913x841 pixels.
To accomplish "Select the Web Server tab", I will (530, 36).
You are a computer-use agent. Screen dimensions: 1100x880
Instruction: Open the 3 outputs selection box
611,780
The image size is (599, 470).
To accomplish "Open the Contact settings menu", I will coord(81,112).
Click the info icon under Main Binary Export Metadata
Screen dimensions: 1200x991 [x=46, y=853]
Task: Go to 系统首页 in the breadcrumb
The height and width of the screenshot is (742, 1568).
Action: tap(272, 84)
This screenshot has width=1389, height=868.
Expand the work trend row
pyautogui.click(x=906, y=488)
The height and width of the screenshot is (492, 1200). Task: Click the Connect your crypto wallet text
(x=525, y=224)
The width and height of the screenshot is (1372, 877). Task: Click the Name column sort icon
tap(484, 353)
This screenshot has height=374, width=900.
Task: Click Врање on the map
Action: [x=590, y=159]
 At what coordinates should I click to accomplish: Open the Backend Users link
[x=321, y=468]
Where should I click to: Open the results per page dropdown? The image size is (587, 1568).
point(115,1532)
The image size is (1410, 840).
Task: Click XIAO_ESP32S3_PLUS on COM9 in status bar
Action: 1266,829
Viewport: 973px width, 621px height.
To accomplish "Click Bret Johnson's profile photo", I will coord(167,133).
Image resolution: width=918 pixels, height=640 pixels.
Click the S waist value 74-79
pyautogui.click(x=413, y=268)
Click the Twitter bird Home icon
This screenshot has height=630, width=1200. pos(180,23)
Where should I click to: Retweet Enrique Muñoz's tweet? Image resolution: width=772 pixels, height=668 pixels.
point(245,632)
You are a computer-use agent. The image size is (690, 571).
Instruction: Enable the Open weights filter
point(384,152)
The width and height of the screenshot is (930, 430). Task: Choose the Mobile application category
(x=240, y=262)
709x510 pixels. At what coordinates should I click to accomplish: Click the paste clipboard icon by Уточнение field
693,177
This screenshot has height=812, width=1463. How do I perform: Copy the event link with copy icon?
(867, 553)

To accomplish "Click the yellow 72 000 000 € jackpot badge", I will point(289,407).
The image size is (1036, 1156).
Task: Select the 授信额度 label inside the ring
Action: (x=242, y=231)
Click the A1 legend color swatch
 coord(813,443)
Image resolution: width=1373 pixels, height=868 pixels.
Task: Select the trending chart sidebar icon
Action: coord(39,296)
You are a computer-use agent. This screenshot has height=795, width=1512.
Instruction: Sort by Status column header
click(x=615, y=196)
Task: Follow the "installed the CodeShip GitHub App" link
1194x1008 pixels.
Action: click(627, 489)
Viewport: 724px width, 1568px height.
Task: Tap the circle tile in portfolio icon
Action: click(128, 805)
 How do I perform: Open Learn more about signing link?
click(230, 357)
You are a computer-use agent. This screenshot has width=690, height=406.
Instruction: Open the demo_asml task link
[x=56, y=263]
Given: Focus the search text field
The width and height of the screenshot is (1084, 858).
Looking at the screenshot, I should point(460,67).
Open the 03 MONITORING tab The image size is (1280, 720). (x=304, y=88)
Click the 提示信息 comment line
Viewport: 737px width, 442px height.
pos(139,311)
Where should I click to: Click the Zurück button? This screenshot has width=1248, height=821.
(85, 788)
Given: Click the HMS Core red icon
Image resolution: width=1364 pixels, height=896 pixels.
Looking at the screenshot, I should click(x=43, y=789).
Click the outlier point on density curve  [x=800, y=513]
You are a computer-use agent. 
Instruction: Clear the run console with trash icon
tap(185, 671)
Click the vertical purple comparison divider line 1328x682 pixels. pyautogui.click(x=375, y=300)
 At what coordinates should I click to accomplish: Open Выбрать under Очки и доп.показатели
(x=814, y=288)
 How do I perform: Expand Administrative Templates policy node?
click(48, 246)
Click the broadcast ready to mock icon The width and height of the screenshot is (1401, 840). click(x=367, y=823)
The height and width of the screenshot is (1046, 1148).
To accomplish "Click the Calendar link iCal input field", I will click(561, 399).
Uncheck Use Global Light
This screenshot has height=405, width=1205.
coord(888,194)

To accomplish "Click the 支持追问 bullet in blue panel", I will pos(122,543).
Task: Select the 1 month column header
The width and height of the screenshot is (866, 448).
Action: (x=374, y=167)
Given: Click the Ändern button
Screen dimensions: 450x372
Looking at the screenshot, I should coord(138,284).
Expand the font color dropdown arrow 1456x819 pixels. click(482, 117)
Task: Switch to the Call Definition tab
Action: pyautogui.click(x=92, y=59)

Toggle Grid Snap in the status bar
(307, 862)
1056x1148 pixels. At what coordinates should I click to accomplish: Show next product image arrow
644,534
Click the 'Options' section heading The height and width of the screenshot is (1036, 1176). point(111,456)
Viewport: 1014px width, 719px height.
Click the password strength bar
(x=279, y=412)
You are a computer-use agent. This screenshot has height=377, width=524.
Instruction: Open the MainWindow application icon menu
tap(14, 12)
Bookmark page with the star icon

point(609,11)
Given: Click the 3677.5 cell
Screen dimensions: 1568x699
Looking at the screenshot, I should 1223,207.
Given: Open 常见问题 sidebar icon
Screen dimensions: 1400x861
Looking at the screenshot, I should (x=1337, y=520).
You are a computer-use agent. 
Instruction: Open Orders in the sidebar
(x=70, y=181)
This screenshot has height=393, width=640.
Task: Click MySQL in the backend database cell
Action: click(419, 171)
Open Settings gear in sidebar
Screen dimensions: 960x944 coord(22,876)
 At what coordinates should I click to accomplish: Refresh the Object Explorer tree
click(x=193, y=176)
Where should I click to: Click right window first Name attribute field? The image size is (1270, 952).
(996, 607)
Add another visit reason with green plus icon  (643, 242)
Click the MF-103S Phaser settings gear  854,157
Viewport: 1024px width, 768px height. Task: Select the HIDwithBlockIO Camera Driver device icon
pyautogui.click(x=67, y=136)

Task goal =>
Render every line of the listing above as a Markdown table with two columns, "Row" for the sequential row number and "Line" for the line itself, omitting any blank lines.

Result of this exercise =>
| Row | Line |
|---|---|
| 1 | 913x841 pixels. |
| 2 | To accomplish "Select the Web Server tab", I will (530, 36). |
| 3 | You are a computer-use agent. Screen dimensions: 1100x880 |
| 4 | Instruction: Open the 3 outputs selection box |
| 5 | 611,780 |
| 6 | The image size is (599, 470). |
| 7 | To accomplish "Open the Contact settings menu", I will coord(81,112). |
| 8 | Click the info icon under Main Binary Export Metadata |
| 9 | Screen dimensions: 1200x991 [x=46, y=853] |
| 10 | Task: Go to 系统首页 in the breadcrumb |
| 11 | The height and width of the screenshot is (742, 1568). |
| 12 | Action: tap(272, 84) |
| 13 | This screenshot has width=1389, height=868. |
| 14 | Expand the work trend row |
| 15 | pyautogui.click(x=906, y=488) |
| 16 | The height and width of the screenshot is (492, 1200). Task: Click the Connect your crypto wallet text |
| 17 | (x=525, y=224) |
| 18 | The width and height of the screenshot is (1372, 877). Task: Click the Name column sort icon |
| 19 | tap(484, 353) |
| 20 | This screenshot has height=374, width=900. |
| 21 | Task: Click Врање on the map |
| 22 | Action: [x=590, y=159] |
| 23 |  At what coordinates should I click to accomplish: Open the Backend Users link |
| 24 | [x=321, y=468] |
| 25 | Where should I click to: Open the results per page dropdown? The image size is (587, 1568). |
| 26 | point(115,1532) |
| 27 | The image size is (1410, 840). |
| 28 | Task: Click XIAO_ESP32S3_PLUS on COM9 in status bar |
| 29 | Action: 1266,829 |
| 30 | Viewport: 973px width, 621px height. |
| 31 | To accomplish "Click Bret Johnson's profile photo", I will coord(167,133). |
| 32 | Image resolution: width=918 pixels, height=640 pixels. |
| 33 | Click the S waist value 74-79 |
| 34 | pyautogui.click(x=413, y=268) |
| 35 | Click the Twitter bird Home icon |
| 36 | This screenshot has height=630, width=1200. pos(180,23) |
| 37 | Where should I click to: Retweet Enrique Muñoz's tweet? Image resolution: width=772 pixels, height=668 pixels. |
| 38 | point(245,632) |
| 39 | You are a computer-use agent. The image size is (690, 571). |
| 40 | Instruction: Enable the Open weights filter |
| 41 | point(384,152) |
| 42 | The width and height of the screenshot is (930, 430). Task: Choose the Mobile application category |
| 43 | (x=240, y=262) |
| 44 | 709x510 pixels. At what coordinates should I click to accomplish: Click the paste clipboard icon by Уточнение field |
| 45 | 693,177 |
| 46 | This screenshot has height=812, width=1463. How do I perform: Copy the event link with copy icon? |
| 47 | (867, 553) |
| 48 | To accomplish "Click the yellow 72 000 000 € jackpot badge", I will point(289,407). |
| 49 | The image size is (1036, 1156). |
| 50 | Task: Select the 授信额度 label inside the ring |
| 51 | Action: (x=242, y=231) |
| 52 | Click the A1 legend color swatch |
| 53 |  coord(813,443) |
| 54 | Image resolution: width=1373 pixels, height=868 pixels. |
| 55 | Task: Select the trending chart sidebar icon |
| 56 | Action: coord(39,296) |
| 57 | You are a computer-use agent. This screenshot has height=795, width=1512. |
| 58 | Instruction: Sort by Status column header |
| 59 | click(x=615, y=196) |
| 60 | Task: Follow the "installed the CodeShip GitHub App" link |
| 61 | 1194x1008 pixels. |
| 62 | Action: click(627, 489) |
| 63 | Viewport: 724px width, 1568px height. |
| 64 | Task: Tap the circle tile in portfolio icon |
| 65 | Action: click(128, 805) |
| 66 |  How do I perform: Open Learn more about signing link? |
| 67 | click(230, 357) |
| 68 | You are a computer-use agent. This screenshot has width=690, height=406. |
| 69 | Instruction: Open the demo_asml task link |
| 70 | [x=56, y=263] |
| 71 | Given: Focus the search text field |
| 72 | The width and height of the screenshot is (1084, 858). |
| 73 | Looking at the screenshot, I should point(460,67). |
| 74 | Open the 03 MONITORING tab The image size is (1280, 720). (x=304, y=88) |
| 75 | Click the 提示信息 comment line |
| 76 | Viewport: 737px width, 442px height. |
| 77 | pos(139,311) |
| 78 | Where should I click to: Click the Zurück button? This screenshot has width=1248, height=821. |
| 79 | (85, 788) |
| 80 | Given: Click the HMS Core red icon |
| 81 | Image resolution: width=1364 pixels, height=896 pixels. |
| 82 | Looking at the screenshot, I should click(x=43, y=789). |
| 83 | Click the outlier point on density curve  [x=800, y=513] |
| 84 | You are a computer-use agent.  |
| 85 | Instruction: Clear the run console with trash icon |
| 86 | tap(185, 671) |
| 87 | Click the vertical purple comparison divider line 1328x682 pixels. pyautogui.click(x=375, y=300) |
| 88 |  At what coordinates should I click to accomplish: Open Выбрать under Очки и доп.показатели |
| 89 | (x=814, y=288) |
| 90 |  How do I perform: Expand Administrative Templates policy node? |
| 91 | click(48, 246) |
| 92 | Click the broadcast ready to mock icon The width and height of the screenshot is (1401, 840). click(x=367, y=823) |
| 93 | The height and width of the screenshot is (1046, 1148). |
| 94 | To accomplish "Click the Calendar link iCal input field", I will click(561, 399). |
| 95 | Uncheck Use Global Light |
| 96 | This screenshot has height=405, width=1205. |
| 97 | coord(888,194) |
| 98 | To accomplish "Click the 支持追问 bullet in blue panel", I will pos(122,543). |
| 99 | Task: Select the 1 month column header |
| 100 | The width and height of the screenshot is (866, 448). |
| 101 | Action: (x=374, y=167) |
| 102 | Given: Click the Ändern button |
| 103 | Screen dimensions: 450x372 |
| 104 | Looking at the screenshot, I should coord(138,284). |
| 105 | Expand the font color dropdown arrow 1456x819 pixels. click(482, 117) |
| 106 | Task: Switch to the Call Definition tab |
| 107 | Action: pyautogui.click(x=92, y=59) |
| 108 | Toggle Grid Snap in the status bar |
| 109 | (307, 862) |
| 110 | 1056x1148 pixels. At what coordinates should I click to accomplish: Show next product image arrow |
| 111 | 644,534 |
| 112 | Click the 'Options' section heading The height and width of the screenshot is (1036, 1176). point(111,456) |
| 113 | Viewport: 1014px width, 719px height. |
| 114 | Click the password strength bar |
| 115 | (x=279, y=412) |
| 116 | You are a computer-use agent. This screenshot has height=377, width=524. |
| 117 | Instruction: Open the MainWindow application icon menu |
| 118 | tap(14, 12) |
| 119 | Bookmark page with the star icon |
| 120 | point(609,11) |
| 121 | Given: Click the 3677.5 cell |
| 122 | Screen dimensions: 1568x699 |
| 123 | Looking at the screenshot, I should 1223,207. |
| 124 | Given: Open 常见问题 sidebar icon |
| 125 | Screen dimensions: 1400x861 |
| 126 | Looking at the screenshot, I should (x=1337, y=520). |
| 127 | You are a computer-use agent.  |
| 128 | Instruction: Open Orders in the sidebar |
| 129 | (x=70, y=181) |
| 130 | This screenshot has height=393, width=640. |
| 131 | Task: Click MySQL in the backend database cell |
| 132 | Action: click(419, 171) |
| 133 | Open Settings gear in sidebar |
| 134 | Screen dimensions: 960x944 coord(22,876) |
| 135 |  At what coordinates should I click to accomplish: Refresh the Object Explorer tree |
| 136 | click(x=193, y=176) |
| 137 | Where should I click to: Click right window first Name attribute field? The image size is (1270, 952). |
| 138 | (996, 607) |
| 139 | Add another visit reason with green plus icon  (643, 242) |
| 140 | Click the MF-103S Phaser settings gear  854,157 |
| 141 | Viewport: 1024px width, 768px height. Task: Select the HIDwithBlockIO Camera Driver device icon |
| 142 | pyautogui.click(x=67, y=136) |